» **Available records**:

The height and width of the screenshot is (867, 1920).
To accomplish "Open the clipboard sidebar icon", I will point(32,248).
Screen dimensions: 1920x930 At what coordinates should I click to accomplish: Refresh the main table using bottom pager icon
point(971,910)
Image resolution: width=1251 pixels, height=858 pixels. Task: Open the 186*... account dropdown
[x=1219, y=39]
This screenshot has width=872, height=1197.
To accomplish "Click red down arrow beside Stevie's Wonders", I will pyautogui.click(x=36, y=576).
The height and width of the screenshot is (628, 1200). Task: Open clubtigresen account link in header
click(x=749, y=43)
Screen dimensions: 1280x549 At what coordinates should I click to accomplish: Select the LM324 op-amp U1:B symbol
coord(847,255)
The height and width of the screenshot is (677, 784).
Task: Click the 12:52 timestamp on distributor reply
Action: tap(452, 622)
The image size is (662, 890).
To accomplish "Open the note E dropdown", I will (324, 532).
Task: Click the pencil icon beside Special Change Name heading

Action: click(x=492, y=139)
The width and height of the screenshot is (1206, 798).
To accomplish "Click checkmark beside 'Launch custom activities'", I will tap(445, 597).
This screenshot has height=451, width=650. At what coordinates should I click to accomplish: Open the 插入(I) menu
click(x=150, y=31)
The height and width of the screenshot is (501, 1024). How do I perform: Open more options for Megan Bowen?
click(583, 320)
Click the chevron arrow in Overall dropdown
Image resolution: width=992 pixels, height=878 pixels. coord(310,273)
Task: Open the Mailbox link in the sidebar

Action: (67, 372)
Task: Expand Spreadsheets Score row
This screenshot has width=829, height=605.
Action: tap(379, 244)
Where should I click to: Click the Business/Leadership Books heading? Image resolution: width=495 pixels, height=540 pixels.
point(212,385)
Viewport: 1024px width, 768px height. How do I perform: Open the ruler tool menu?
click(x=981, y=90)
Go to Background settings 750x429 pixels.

» **What you have to do**: Across the entries above, work out how many lines include the string "will", and report only that figure.

» **Your response**: 4